[Extracted data entries]
***
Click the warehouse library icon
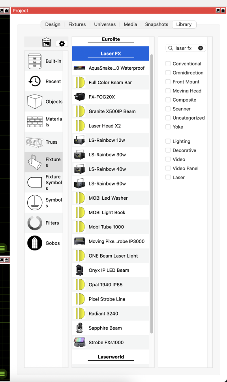227x382 pixels. (47, 42)
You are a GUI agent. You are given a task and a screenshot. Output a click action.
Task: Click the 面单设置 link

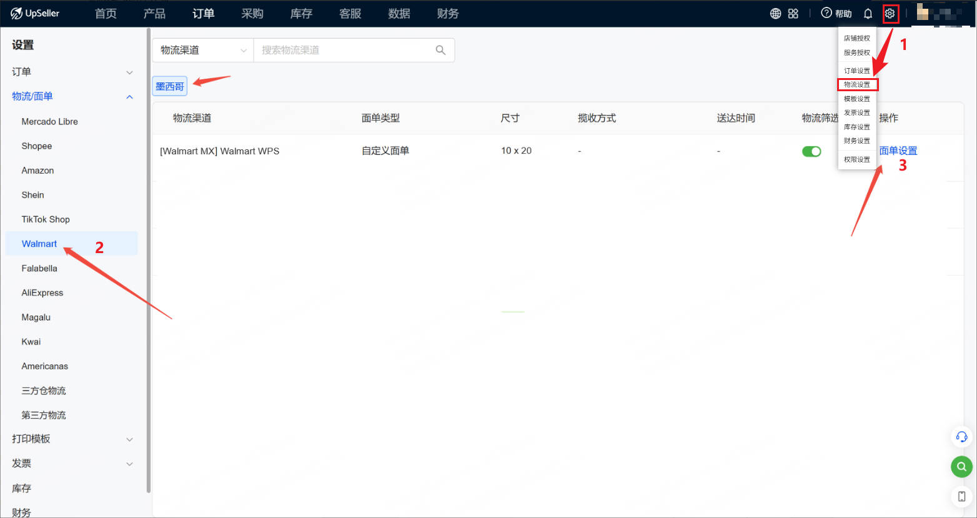(898, 151)
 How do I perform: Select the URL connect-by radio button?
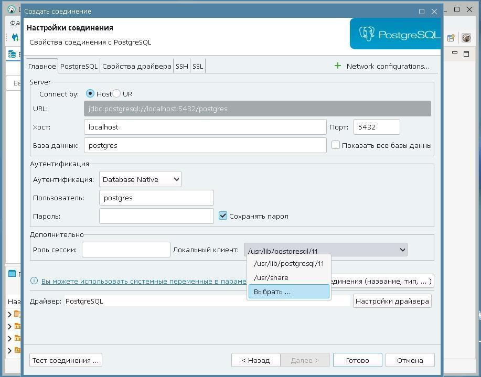click(x=116, y=93)
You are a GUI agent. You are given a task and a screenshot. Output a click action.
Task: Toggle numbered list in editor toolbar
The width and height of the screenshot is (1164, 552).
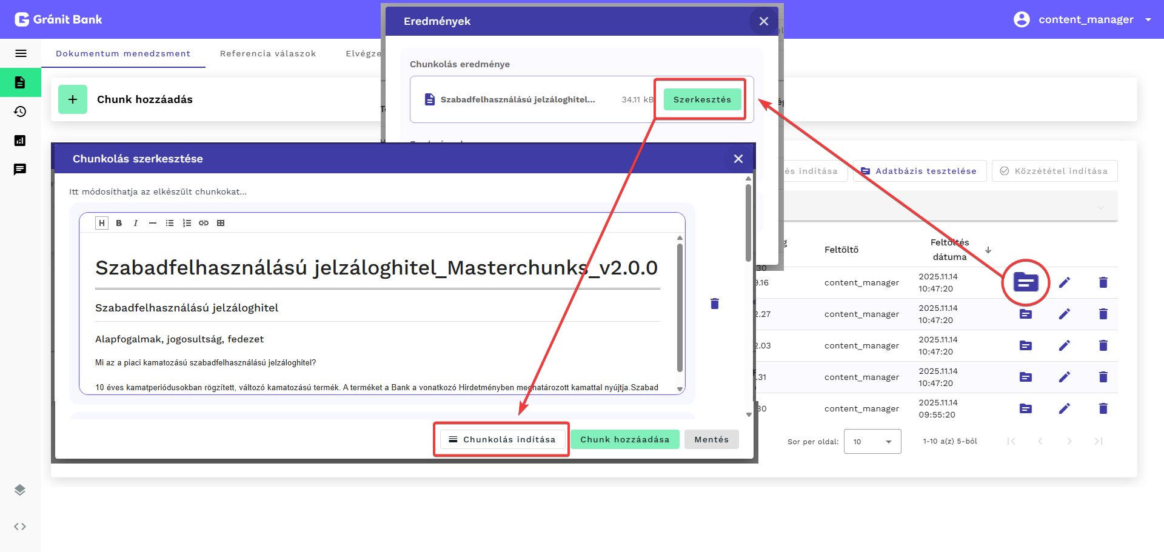coord(187,223)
***
Write out the data above in full and exactly, but without the pictures.

### [Completed exercise]
Click the warehouse library icon
227x382 pixels. (47, 42)
You are a GUI agent. You are given a task and a screenshot. Output a click action.
Task: Click the 面单设置 link

(898, 151)
 How do I perform: Select the URL connect-by radio button?
click(x=116, y=93)
You are a GUI agent. You are given a task and a screenshot. Output a click action.
Task: Toggle numbered list in editor toolbar
The width and height of the screenshot is (1164, 552).
coord(187,223)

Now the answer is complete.